§ Work instruction: Write every entry out again, unchanged.

Saved data entries:

══════

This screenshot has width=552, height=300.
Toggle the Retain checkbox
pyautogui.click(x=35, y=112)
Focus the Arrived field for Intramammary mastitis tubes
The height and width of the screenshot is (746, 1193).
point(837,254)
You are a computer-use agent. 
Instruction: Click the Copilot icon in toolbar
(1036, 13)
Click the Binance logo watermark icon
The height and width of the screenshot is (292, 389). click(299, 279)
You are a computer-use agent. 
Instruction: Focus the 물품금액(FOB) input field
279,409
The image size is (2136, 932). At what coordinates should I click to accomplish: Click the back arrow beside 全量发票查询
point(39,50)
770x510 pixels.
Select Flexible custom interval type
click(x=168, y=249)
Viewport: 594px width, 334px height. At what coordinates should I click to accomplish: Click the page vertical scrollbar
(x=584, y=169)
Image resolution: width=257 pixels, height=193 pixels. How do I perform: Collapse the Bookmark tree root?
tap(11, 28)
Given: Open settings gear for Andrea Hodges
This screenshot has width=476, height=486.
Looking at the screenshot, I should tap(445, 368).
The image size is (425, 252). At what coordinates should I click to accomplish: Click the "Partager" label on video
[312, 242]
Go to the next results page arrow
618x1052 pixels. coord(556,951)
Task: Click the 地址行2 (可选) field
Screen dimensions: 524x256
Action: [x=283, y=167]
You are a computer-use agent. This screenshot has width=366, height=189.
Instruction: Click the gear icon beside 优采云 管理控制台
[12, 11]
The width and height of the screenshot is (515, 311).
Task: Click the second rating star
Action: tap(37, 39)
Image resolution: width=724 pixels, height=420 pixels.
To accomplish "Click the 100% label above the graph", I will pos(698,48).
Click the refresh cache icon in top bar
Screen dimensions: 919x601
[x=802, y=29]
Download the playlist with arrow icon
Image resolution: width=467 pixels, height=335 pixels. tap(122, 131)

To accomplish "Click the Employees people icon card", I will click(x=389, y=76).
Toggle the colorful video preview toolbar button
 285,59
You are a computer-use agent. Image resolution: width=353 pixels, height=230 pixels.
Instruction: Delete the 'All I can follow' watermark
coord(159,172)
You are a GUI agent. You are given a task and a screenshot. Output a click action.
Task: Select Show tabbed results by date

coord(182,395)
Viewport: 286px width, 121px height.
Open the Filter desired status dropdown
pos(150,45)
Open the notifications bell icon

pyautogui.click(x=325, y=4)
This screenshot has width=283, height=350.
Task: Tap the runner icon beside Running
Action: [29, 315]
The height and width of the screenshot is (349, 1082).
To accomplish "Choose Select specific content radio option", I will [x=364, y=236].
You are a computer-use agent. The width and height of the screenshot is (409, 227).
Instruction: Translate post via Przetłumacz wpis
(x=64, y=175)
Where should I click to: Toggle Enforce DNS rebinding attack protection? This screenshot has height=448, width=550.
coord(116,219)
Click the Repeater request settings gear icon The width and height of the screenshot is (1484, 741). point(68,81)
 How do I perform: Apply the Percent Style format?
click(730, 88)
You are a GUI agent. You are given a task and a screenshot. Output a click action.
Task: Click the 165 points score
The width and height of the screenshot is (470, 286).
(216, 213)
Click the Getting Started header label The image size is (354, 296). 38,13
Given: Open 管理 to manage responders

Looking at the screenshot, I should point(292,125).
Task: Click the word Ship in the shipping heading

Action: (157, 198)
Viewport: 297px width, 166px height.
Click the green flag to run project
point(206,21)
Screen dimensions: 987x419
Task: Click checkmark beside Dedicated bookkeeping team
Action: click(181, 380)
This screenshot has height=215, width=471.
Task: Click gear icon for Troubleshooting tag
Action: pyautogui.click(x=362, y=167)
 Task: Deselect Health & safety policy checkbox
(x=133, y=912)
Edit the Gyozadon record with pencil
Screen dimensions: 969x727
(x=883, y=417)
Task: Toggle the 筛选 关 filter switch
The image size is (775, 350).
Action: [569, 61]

══════

§ Output of the exercise:
This screenshot has width=552, height=300.
Toggle the Retain checkbox
pyautogui.click(x=35, y=112)
Focus the Arrived field for Intramammary mastitis tubes
The height and width of the screenshot is (746, 1193).
point(837,254)
You are a computer-use agent. 
Instruction: Click the Copilot icon in toolbar
(1036, 13)
Click the Binance logo watermark icon
The height and width of the screenshot is (292, 389). click(299, 279)
You are a computer-use agent. 
Instruction: Focus the 물품금액(FOB) input field
279,409
The image size is (2136, 932). At what coordinates should I click to accomplish: Click the back arrow beside 全量发票查询
point(39,50)
770x510 pixels.
Select Flexible custom interval type
click(x=168, y=249)
Viewport: 594px width, 334px height. At what coordinates should I click to accomplish: Click the page vertical scrollbar
(x=584, y=169)
Image resolution: width=257 pixels, height=193 pixels. How do I perform: Collapse the Bookmark tree root?
tap(11, 28)
Given: Open settings gear for Andrea Hodges
This screenshot has width=476, height=486.
Looking at the screenshot, I should tap(445, 368).
The image size is (425, 252). At what coordinates should I click to accomplish: Click the "Partager" label on video
[312, 242]
Go to the next results page arrow
618x1052 pixels. coord(556,951)
Task: Click the 地址行2 (可选) field
Screen dimensions: 524x256
Action: [x=283, y=167]
You are a computer-use agent. This screenshot has width=366, height=189.
Instruction: Click the gear icon beside 优采云 管理控制台
[12, 11]
The width and height of the screenshot is (515, 311).
Task: Click the second rating star
Action: tap(37, 39)
Image resolution: width=724 pixels, height=420 pixels.
To accomplish "Click the 100% label above the graph", I will pos(698,48).
Click the refresh cache icon in top bar
Screen dimensions: 919x601
[x=802, y=29]
Download the playlist with arrow icon
Image resolution: width=467 pixels, height=335 pixels. tap(122, 131)

To accomplish "Click the Employees people icon card", I will click(x=389, y=76).
Toggle the colorful video preview toolbar button
 285,59
You are a computer-use agent. Image resolution: width=353 pixels, height=230 pixels.
Instruction: Delete the 'All I can follow' watermark
coord(159,172)
You are a GUI agent. You are given a task and a screenshot. Output a click action.
Task: Select Show tabbed results by date

coord(182,395)
Viewport: 286px width, 121px height.
Open the Filter desired status dropdown
pos(150,45)
Open the notifications bell icon

pyautogui.click(x=325, y=4)
This screenshot has width=283, height=350.
Task: Tap the runner icon beside Running
Action: [29, 315]
The height and width of the screenshot is (349, 1082).
To accomplish "Choose Select specific content radio option", I will [x=364, y=236].
You are a computer-use agent. The width and height of the screenshot is (409, 227).
Instruction: Translate post via Przetłumacz wpis
(x=64, y=175)
Where should I click to: Toggle Enforce DNS rebinding attack protection? This screenshot has height=448, width=550.
coord(116,219)
Click the Repeater request settings gear icon The width and height of the screenshot is (1484, 741). point(68,81)
 How do I perform: Apply the Percent Style format?
click(730, 88)
You are a GUI agent. You are given a task and a screenshot. Output a click action.
Task: Click the 165 points score
The width and height of the screenshot is (470, 286).
(216, 213)
Click the Getting Started header label The image size is (354, 296). 38,13
Given: Open 管理 to manage responders

Looking at the screenshot, I should point(292,125).
Task: Click the word Ship in the shipping heading

Action: (157, 198)
Viewport: 297px width, 166px height.
Click the green flag to run project
point(206,21)
Screen dimensions: 987x419
Task: Click checkmark beside Dedicated bookkeeping team
Action: click(181, 380)
This screenshot has height=215, width=471.
Task: Click gear icon for Troubleshooting tag
Action: pyautogui.click(x=362, y=167)
 Task: Deselect Health & safety policy checkbox
(x=133, y=912)
Edit the Gyozadon record with pencil
Screen dimensions: 969x727
(x=883, y=417)
Task: Toggle the 筛选 关 filter switch
The image size is (775, 350).
Action: [569, 61]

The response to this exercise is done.